Now this can go one of two ways from here, either you don’t have a plan at all, in which the bank is completely right to tell you to go and do some more research.
But this blog isn’t about business plans
The problem with this scenario is the emphasis on creating a static plan, which is a single event; and going through the process of planning. We’ve been lucky enough to start companies using a plan scrawled out on a white board then snapped on a digital camera and printed out. I’ve also sat down and written “standard” business plans, and i’ve come to the same conclusion.
Both plans are as worthless as the paper they’re printed on.
From the time you have a business idea, to the time your doors open, your plan will have changed so many times that the document you spent so much time crafting is now primed for either the recycling bin, or paperweight status.
So why do we spend so much time on business plans?
I don’t know. I don’t, things change. My belief is that you need to be able to change at whatever speed your business gets new information at. If your business changes daily, then your plan could, in theory change daily, if it’s hourly, then so be it. Understand the real value in creating a business plan in the first place.
Get an initial idea of what you would do, if all of your assumptions are correct.
Did you get to the second half of the statement? That’s what this blog is really about. What new business owners fail to realize is that all they’re doing is making a list of things they would do if their intel is on the money. Can you guess how often that works out?
Not too often.
I’ve been doing this for a few years now, and your assumptions will always be right sometimes, and wrong at others. The key to success isn’t in writing a document outlining your plan of action in case all of these go as planned, the key is to recognize when you’ve assumed wrong quickly, and adjust quickly into a new strategy.
So why do we spend so much time writing business plans?
That’s how you get the money. So they say. Most new entrepreneurs write business plans for cash, either a loan from a bank, or an investment from an Angel, or VC. But unintentionally, these individuals are pushing a larger problem.

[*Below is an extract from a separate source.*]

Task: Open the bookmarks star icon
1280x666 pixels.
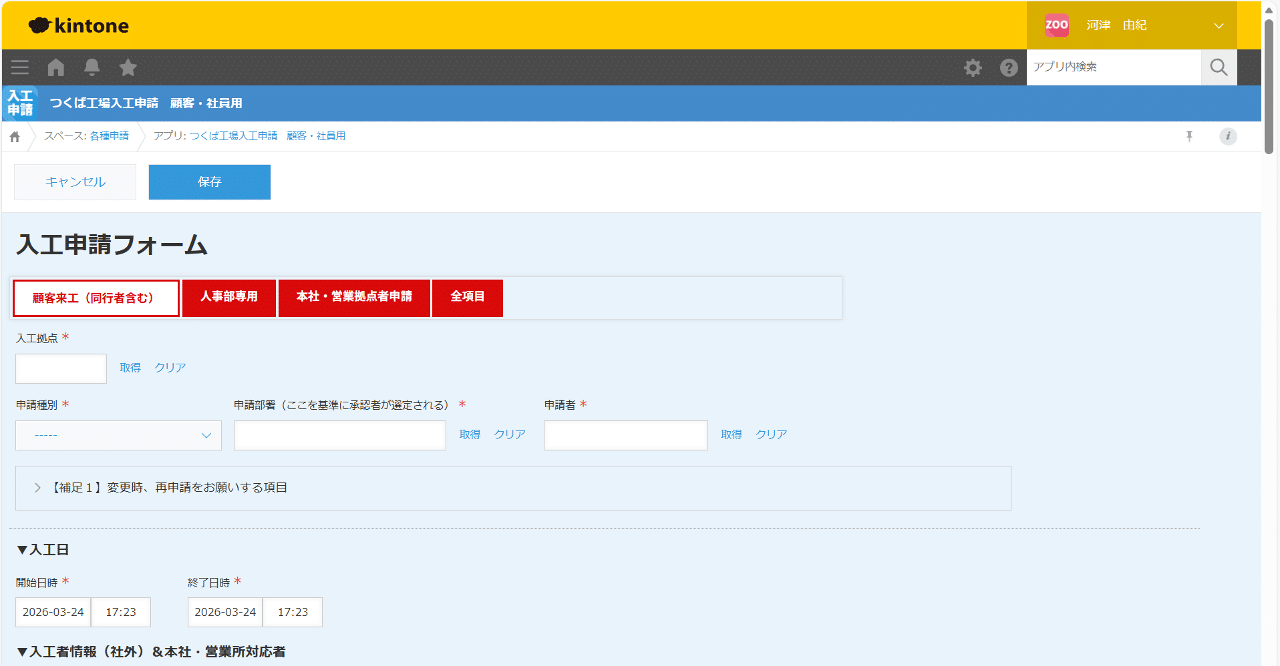Action: [128, 68]
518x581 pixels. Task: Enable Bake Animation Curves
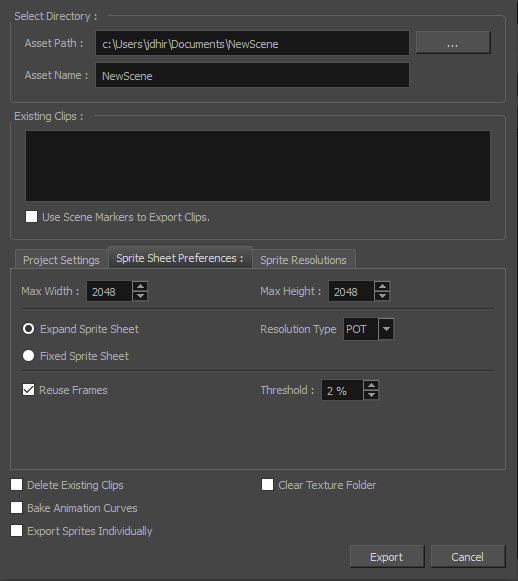coord(17,508)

If you write a plan to get capital, your focus turns to the money. You add things that should impress whoever gives the money. Add things for stability, add things for favor. Instead, your first business plan should be completely focused on creating a system that can run without you being involved in the technical aspect of running the business as soon as possible. How fast can we prove that this works? When we do that, how are we going to build training manuals to hire people to replace us so we can work as mangers? After that, how are we going to systematize management decisions so that we can hire managers and take on executive roles?
Not too sexy huh? Well welcome to the not so sexy part of business. To be really good at it, you have to be an expert at “translating to toddler”. Can you make your processes so simple that a child can understand what you do? If so, you can hire, you can train, and you can grow.
Business plans focused on getting cash don’t do that. They talk about forecasts, and executive summaries. They make bankers smile. They get you checks.
Unfortunately, that rarely works out…
The truth of the matter is, that as a pure startup company, you don’t really deserve a lump of cash. You need to be focused on proving that your idea really works in the market.
Imagine that, prove you can do a job before you get paid…where have I heard of that before?